Their harmonies are wholly unique, not only within our traditional concepts of western music but, verily, to the entirety of world culture. Their choices of harmonic intervals – and their apparent ease in shifting those intervals at a microtonal level from moment-to-moment is astonishing. I can safely say that I’ve never heard anything quite like it. The jarring and unexpected microtonal dissonance carries into their instrumental work as well. I’m telling you that it is physically impossible to get that particular sound unless you intentionally fail to tune your instruments relative to each other. Of course, that would be crazy!

Another thing that intrigues me – perhaps 'baffles' is a better term-- is the band's artistic strategies with regard to shifting rhythmic patterns and its curious selection of tempo changes. As an ensemble, they display an uncanny knack for randomly speeding, then slowing the tempo– sometimes even within the traditional verse/chorus form. It’s simply remarkable that they all manage to end each song at approximately the same time—and here I’m talking about ending within at least two measures of each other.
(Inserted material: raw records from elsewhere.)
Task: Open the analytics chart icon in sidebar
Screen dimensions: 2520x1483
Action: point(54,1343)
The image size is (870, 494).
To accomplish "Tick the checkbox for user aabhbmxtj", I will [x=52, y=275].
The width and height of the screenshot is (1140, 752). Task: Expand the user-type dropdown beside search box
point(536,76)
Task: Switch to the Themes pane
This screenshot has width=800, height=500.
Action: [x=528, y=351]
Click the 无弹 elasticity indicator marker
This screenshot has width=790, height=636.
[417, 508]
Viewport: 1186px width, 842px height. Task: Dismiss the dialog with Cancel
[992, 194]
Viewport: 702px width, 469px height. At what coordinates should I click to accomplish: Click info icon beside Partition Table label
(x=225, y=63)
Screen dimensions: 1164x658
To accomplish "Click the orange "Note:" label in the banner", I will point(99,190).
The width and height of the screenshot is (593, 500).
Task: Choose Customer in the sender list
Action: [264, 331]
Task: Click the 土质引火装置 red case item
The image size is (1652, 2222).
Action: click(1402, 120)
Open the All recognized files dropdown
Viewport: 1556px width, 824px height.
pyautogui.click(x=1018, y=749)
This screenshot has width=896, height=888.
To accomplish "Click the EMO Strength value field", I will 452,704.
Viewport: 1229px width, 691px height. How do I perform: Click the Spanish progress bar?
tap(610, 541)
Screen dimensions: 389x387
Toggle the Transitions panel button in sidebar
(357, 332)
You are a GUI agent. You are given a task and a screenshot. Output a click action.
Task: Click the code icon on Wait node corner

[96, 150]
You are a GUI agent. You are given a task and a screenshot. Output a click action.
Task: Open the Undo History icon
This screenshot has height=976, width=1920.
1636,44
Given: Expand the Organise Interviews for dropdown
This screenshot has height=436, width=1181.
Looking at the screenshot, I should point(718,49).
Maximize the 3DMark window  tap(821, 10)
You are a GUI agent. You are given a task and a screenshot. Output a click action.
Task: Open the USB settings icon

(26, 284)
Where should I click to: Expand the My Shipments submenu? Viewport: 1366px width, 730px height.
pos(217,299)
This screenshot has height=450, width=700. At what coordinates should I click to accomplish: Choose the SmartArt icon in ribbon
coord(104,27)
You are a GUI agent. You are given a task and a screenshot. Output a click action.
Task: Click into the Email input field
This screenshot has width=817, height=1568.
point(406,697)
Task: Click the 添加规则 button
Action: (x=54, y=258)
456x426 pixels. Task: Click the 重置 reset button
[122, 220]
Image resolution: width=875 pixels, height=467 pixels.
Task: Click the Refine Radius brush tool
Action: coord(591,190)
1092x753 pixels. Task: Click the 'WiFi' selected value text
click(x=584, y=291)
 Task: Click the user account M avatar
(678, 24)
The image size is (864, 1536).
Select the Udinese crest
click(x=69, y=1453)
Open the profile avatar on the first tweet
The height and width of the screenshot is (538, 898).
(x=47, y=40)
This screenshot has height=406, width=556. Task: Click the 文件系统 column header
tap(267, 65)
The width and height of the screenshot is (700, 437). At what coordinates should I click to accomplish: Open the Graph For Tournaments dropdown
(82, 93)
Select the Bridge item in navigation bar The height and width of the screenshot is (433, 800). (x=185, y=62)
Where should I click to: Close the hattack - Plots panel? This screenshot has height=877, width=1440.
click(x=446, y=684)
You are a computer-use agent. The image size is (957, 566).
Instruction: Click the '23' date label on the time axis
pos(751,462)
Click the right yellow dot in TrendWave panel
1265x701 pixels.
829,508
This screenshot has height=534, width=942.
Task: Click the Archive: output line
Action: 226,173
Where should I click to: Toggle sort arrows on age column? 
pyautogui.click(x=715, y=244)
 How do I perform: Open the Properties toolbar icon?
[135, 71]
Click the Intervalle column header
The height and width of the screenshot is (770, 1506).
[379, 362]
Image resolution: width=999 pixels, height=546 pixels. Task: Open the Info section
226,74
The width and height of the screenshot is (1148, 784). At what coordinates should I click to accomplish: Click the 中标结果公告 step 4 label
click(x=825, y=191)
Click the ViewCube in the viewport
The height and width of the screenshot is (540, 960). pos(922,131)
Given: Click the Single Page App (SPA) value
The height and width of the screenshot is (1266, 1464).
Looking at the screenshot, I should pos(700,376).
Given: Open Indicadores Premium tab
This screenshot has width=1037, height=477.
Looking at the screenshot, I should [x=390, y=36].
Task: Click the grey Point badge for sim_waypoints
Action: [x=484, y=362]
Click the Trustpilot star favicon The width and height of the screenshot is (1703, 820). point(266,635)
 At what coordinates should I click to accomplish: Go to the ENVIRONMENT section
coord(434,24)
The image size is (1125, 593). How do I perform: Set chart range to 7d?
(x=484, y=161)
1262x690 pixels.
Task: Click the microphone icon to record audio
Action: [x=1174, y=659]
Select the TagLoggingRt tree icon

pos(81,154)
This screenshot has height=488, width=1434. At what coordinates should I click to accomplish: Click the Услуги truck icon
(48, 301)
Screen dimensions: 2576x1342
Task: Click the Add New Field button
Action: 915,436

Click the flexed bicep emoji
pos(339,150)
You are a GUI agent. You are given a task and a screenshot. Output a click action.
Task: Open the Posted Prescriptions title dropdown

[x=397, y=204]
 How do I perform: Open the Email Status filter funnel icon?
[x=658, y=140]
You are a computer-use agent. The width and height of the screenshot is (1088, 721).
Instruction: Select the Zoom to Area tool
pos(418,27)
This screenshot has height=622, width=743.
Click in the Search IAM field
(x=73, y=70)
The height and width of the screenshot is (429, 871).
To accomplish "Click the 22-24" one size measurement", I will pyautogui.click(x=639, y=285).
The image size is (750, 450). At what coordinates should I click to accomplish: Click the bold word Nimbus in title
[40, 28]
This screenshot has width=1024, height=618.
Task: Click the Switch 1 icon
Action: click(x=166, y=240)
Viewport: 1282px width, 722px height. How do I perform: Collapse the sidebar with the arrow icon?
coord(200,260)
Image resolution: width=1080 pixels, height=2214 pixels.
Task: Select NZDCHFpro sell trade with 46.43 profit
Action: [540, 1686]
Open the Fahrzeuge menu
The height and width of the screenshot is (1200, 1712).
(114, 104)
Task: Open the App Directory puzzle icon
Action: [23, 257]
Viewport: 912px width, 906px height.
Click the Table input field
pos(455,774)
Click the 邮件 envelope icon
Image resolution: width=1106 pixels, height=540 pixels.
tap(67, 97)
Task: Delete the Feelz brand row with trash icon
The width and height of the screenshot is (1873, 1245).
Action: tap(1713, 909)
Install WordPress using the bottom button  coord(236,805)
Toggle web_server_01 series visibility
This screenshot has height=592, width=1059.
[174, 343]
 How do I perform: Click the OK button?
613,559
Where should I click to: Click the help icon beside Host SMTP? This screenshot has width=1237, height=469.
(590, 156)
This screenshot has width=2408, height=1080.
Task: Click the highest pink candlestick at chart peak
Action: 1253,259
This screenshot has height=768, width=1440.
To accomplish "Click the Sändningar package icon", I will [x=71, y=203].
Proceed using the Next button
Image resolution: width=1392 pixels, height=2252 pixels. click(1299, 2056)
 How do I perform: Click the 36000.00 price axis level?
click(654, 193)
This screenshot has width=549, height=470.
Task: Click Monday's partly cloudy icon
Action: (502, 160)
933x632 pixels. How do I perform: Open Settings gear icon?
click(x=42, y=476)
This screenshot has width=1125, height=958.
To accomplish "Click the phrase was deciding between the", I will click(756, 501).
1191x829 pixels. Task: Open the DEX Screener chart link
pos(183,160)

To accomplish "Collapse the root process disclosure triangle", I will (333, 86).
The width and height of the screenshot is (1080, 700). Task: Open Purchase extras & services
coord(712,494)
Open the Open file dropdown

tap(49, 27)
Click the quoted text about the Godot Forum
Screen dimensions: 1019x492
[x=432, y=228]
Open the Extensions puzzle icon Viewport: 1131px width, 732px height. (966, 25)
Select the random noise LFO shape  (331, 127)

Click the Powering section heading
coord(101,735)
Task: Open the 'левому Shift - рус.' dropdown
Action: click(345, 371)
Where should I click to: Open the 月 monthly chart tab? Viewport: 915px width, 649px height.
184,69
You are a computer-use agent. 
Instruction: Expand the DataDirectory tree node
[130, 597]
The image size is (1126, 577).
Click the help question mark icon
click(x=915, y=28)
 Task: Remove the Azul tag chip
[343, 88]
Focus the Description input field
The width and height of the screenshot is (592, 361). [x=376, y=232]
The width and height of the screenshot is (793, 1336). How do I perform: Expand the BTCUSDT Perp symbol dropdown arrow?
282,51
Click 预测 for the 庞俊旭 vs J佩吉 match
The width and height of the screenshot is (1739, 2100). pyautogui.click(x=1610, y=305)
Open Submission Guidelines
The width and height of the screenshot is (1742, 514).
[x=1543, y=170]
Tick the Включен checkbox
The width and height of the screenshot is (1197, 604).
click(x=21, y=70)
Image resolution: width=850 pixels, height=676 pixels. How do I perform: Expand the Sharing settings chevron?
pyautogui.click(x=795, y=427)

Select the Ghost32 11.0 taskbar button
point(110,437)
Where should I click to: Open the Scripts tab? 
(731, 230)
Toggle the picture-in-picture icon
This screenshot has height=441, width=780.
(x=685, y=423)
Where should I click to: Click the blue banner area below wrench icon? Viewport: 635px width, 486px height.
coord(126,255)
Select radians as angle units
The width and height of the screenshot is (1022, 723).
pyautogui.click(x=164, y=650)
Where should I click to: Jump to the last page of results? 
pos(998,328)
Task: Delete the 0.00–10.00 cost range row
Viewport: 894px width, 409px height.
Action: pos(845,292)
I’m reminded of the keening and wailing that accompanies the funeral rites of some tribal cultures, particularly the Oomaomao people who are, as a race, totally deaf.

In an unpublished review, a noted cultural critic declared, "It's as if T-Bone Walker and Hank Williams had a baby. And that baby was born with withered arms and something wrong with its soft palate and was raised by, gosh I don't know, Patsy Cline. And maybe it has a hugely swollen tongue or something. Oh, and the baby is drunk too. Forget the baby analogy ... it's more like if Howling Wolf and George Jones were arm wrestling while Fats Domino and Fats Waller argued over which one of the two was fatter. Never mind. There's just a lot going on during a Bourbon Jockey concert and these are grown men who should know better."


Important Details:

Profile Theatre Open House
Bonus: Season Playwright Announcement
3430 SE Belmont Street
Monday, December 3, 2012
--starting at 6:00 pm going until they tire--
No Admission Fee, Cover Charge or other Consideration

Free Membership in the Bourbon Dynasty
(the exclusive Fan Club of Bourbon Jockey)

Recommended Dress: Classy Dungarees/Tube Tops

Bourbon Jockey is:

Ross McKeen (aka The Mighty Toy Cannon): Singin’, guitar slingin’ and harmonica blowin'.
Alan Cole (aka The Perfesser): Six string fireworks and harmony yelpin'.
Matthew Jones (aka Mr. Jones): Upright and sideways bass thumpin' and gravitas.